A woman born in 1850 could expect to live just past her 40th birthday. A woman born in 1900 was likely to make it to 50—assuming she survived the flu epidemic of 1918 and other hazards. I looked up this life-expectancy data to help me understand why we have so little shared understanding of how menopause affects women.
We think of biology as something that changes very slowly, if at all. Since the beginning of time, we think, girls have menstruated, grown up into women, entered perimenopause, and then, at some point, achieved menopause. And then…
This is where the big change (no pun intended!) has happened. Our life expectancies have increased dramatically. Only 100 years ago, it was typical for women to die before they reached menopause. Our generation, in contrast, will live a third of our average-75-year lives post-menopause. Our granddaughters (born in 2000 or later) could be post-menopausal for closer to half of their 80-year-plus lives.
A third of our lives post-menopause? That’s good reason to make sure we women know that menopause is not the end of our sex lives. Sex is good for our health: it bolsters our immune systems, releases good hormones, helps protect (like other exercise) against heart attack and stroke, burns calories, relieves chronic pain.
Sex is good for our mental health, too, protecting us against depression and stimulating feelings of affection and intimacy. And sexuality is part of our identities, part of what we are.

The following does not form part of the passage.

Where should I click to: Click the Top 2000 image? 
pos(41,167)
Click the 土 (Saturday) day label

Sex is part of a life that is not just longer, but happier.
It’s a research report I read recently that’s brought all this to mind. Most of the REVEAL (Revealing Vaginal Effects at Mid-Life) study participants said they weren’t aware of all the effects of menopause—on their vaginal tissues, in particular. Eighty percent of the participants who experienced painful intercourse said they’ve “learned to live with the vulvar and vaginal symptoms… as a normal part of getting older.” And 61 percent of those women felt it was “still taboo” to acknowledge menopause symptoms like painful intercourse.
Live with this for a third of our lives? Give up on—or suffer through—an aspect of who we are and what makes us happy?

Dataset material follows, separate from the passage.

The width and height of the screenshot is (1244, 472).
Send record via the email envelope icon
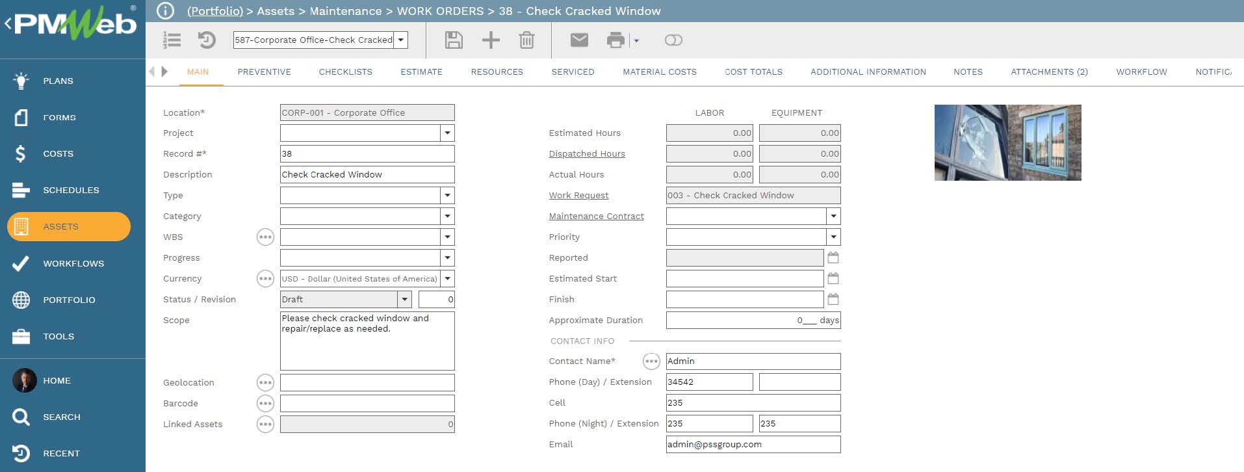click(579, 40)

I don’t think so. I often use a reading glasses analogy: When, as a part of aging, our eyesight is less acute, we get reading glasses, or a stronger prescription, or bi- or tri-focals. We joke about the type size on menus, and we ask for more light in the restaurant. We don’t give up on seeing! There’s too much of life still before us.
We need to understand the changes that are affecting us. We need to know there are ways to compensate—as with reading glasses—so that we can maintain our sexuality. And we need to let go of the notion that our health and happiness for a third of our lives is somehow a “taboo” subject to talk about—with our partners, our friends, our health care providers.